EXERCISE: Would you copy each line of the data below that has "will"?

(Collected data entries)
====

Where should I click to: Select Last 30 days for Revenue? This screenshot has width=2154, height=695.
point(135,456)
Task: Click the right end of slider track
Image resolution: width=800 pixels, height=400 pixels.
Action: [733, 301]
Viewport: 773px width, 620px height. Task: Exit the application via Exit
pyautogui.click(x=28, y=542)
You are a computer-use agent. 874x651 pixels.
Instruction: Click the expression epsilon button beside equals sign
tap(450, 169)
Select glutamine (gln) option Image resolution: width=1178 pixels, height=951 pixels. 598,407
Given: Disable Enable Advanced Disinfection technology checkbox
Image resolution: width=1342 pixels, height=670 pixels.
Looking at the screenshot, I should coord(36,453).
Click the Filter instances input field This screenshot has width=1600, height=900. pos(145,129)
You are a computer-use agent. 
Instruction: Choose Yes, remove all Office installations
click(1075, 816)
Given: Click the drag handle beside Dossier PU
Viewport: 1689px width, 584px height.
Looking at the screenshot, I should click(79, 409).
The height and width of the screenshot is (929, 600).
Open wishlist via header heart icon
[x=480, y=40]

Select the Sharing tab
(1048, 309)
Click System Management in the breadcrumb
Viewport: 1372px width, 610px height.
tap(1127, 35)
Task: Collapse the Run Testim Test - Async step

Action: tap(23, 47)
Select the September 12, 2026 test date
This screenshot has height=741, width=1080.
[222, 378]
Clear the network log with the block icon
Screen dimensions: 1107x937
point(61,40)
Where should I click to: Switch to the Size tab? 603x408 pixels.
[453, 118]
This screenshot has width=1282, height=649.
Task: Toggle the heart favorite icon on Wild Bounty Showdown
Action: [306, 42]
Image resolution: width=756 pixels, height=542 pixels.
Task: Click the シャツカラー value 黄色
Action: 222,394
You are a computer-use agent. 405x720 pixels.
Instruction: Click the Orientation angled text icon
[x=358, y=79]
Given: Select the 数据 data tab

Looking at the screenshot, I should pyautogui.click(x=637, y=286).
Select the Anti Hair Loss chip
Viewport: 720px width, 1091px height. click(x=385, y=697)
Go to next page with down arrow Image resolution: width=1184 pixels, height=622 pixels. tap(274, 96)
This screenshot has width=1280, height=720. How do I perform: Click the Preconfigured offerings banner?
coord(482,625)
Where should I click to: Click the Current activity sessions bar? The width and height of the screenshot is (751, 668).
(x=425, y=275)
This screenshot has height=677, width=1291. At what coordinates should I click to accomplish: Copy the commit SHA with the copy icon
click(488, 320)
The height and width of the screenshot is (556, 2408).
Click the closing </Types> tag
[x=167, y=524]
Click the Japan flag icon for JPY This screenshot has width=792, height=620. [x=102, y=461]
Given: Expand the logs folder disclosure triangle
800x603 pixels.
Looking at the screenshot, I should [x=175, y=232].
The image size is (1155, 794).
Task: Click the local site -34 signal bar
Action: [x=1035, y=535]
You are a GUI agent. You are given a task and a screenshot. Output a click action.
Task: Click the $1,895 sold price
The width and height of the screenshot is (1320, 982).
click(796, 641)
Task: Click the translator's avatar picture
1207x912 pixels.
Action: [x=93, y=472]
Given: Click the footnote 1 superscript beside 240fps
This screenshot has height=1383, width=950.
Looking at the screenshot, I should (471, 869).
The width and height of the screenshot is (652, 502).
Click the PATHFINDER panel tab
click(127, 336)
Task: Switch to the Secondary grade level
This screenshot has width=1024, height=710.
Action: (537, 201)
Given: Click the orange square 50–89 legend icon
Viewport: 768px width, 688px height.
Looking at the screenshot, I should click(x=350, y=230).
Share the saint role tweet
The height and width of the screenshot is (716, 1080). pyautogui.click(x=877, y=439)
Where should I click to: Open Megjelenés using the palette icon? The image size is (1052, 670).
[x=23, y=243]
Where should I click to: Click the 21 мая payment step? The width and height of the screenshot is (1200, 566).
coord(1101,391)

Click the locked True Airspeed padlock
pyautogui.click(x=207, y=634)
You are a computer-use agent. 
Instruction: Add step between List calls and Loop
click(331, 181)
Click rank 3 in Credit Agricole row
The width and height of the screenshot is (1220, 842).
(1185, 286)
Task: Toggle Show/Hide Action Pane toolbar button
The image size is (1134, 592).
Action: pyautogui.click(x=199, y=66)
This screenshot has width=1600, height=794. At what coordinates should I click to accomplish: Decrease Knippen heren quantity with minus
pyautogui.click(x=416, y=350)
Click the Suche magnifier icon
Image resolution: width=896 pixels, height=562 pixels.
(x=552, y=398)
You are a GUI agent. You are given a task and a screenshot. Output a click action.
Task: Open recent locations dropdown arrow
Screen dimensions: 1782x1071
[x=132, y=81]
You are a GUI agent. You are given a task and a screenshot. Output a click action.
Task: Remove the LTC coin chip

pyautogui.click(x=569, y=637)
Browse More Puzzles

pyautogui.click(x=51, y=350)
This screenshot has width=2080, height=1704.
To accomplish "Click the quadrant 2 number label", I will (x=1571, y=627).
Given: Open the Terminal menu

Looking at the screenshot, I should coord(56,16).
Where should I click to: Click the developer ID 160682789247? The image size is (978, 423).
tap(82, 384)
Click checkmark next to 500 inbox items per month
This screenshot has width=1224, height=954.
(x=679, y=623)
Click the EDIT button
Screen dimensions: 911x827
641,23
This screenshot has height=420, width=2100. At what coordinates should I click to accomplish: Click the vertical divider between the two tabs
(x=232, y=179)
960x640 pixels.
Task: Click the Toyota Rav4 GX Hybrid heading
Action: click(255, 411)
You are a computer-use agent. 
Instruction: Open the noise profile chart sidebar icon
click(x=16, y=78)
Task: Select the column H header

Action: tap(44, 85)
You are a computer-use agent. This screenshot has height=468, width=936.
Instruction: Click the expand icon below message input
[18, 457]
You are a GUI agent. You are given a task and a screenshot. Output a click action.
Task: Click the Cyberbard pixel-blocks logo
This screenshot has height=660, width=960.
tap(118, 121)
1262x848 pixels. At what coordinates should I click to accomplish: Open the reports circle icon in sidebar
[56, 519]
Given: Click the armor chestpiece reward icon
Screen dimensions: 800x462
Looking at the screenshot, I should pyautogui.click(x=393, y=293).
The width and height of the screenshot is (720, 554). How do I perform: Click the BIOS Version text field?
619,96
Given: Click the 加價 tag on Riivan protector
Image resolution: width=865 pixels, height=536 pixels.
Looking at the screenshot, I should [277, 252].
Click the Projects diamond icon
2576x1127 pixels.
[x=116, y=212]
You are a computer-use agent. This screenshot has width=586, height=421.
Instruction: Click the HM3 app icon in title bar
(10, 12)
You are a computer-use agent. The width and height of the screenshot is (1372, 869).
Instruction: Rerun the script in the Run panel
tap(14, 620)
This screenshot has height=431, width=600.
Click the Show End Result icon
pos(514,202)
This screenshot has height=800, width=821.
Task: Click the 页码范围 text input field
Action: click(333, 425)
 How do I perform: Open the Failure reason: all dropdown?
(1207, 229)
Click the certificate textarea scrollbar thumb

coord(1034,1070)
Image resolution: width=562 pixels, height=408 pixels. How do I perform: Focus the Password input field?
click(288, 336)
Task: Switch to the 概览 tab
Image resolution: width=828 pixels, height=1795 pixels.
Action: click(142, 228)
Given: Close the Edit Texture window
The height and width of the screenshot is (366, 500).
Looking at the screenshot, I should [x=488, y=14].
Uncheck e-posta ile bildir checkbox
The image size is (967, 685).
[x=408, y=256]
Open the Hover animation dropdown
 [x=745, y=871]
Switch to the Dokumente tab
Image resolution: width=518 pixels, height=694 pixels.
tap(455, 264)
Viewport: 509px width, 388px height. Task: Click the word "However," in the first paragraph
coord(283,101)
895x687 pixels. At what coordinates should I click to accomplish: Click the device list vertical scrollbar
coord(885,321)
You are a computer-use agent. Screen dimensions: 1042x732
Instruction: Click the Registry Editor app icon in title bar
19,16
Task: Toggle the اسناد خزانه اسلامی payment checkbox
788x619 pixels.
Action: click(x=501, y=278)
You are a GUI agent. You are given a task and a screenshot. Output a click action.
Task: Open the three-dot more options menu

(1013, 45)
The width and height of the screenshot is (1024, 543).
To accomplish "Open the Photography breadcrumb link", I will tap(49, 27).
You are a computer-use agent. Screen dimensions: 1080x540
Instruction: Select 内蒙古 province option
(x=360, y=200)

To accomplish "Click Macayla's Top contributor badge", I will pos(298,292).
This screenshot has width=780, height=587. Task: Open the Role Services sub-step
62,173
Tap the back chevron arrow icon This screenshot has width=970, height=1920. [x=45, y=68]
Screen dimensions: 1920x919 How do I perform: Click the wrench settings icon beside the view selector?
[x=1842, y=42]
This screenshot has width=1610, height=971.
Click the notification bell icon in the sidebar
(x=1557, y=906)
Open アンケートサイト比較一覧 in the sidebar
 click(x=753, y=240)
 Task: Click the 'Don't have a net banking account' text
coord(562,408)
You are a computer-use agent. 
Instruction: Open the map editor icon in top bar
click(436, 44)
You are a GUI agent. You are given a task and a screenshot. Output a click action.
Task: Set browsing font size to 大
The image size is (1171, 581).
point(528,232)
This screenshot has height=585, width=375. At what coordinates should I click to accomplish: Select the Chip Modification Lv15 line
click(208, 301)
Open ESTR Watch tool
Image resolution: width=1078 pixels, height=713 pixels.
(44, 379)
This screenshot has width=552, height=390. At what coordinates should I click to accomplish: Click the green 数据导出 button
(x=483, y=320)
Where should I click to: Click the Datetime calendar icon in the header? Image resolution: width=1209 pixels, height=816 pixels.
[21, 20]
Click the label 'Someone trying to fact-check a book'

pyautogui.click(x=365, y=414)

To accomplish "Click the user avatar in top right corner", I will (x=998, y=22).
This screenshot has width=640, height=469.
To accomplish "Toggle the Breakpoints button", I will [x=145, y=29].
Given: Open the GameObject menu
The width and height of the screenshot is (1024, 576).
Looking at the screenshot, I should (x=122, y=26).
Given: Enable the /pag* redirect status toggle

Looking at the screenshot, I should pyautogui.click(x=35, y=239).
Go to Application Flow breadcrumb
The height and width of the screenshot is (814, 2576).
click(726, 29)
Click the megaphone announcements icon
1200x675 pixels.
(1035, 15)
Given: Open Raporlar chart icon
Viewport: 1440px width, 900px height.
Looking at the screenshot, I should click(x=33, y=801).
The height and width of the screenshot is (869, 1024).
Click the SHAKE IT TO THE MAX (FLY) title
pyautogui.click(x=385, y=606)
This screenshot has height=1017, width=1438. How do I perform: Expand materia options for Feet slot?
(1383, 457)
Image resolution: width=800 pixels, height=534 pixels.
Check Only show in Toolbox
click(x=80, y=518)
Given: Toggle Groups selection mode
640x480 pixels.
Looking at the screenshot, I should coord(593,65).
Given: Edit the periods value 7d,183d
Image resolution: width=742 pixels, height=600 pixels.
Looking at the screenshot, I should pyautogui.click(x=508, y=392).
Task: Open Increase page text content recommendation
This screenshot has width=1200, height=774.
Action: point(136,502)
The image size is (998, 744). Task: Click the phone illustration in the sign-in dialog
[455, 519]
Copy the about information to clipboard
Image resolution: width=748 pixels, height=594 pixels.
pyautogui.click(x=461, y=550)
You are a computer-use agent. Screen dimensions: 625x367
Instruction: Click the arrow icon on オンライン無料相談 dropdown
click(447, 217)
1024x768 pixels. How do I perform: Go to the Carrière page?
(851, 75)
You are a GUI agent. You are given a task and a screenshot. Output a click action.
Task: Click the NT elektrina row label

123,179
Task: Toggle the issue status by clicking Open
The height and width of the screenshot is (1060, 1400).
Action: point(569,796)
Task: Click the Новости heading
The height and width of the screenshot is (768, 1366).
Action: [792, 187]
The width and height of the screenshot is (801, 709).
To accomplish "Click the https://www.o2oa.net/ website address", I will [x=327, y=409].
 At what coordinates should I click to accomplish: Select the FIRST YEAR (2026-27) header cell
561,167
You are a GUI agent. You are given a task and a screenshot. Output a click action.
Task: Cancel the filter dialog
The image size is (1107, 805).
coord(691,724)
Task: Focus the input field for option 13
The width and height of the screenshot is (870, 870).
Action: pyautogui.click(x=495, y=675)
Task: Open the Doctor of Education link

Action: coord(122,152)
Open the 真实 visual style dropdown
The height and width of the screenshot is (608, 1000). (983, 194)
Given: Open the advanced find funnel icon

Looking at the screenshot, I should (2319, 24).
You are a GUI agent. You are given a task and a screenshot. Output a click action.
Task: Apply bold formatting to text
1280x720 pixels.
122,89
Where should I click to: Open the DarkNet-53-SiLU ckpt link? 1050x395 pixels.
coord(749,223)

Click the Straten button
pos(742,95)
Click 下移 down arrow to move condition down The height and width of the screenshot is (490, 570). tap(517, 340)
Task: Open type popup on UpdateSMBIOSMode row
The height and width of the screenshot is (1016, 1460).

====

YOUR SOLUTION:
To accomplish "Click the quadrant 2 number label", I will (x=1571, y=627).
To accomplish "Open the Photography breadcrumb link", I will tap(49, 27).
To accomplish "Click Macayla's Top contributor badge", I will pos(298,292).
To accomplish "Click the user avatar in top right corner", I will (x=998, y=22).
To accomplish "Toggle the Breakpoints button", I will [x=145, y=29].
To accomplish "Click the https://www.o2oa.net/ website address", I will [x=327, y=409].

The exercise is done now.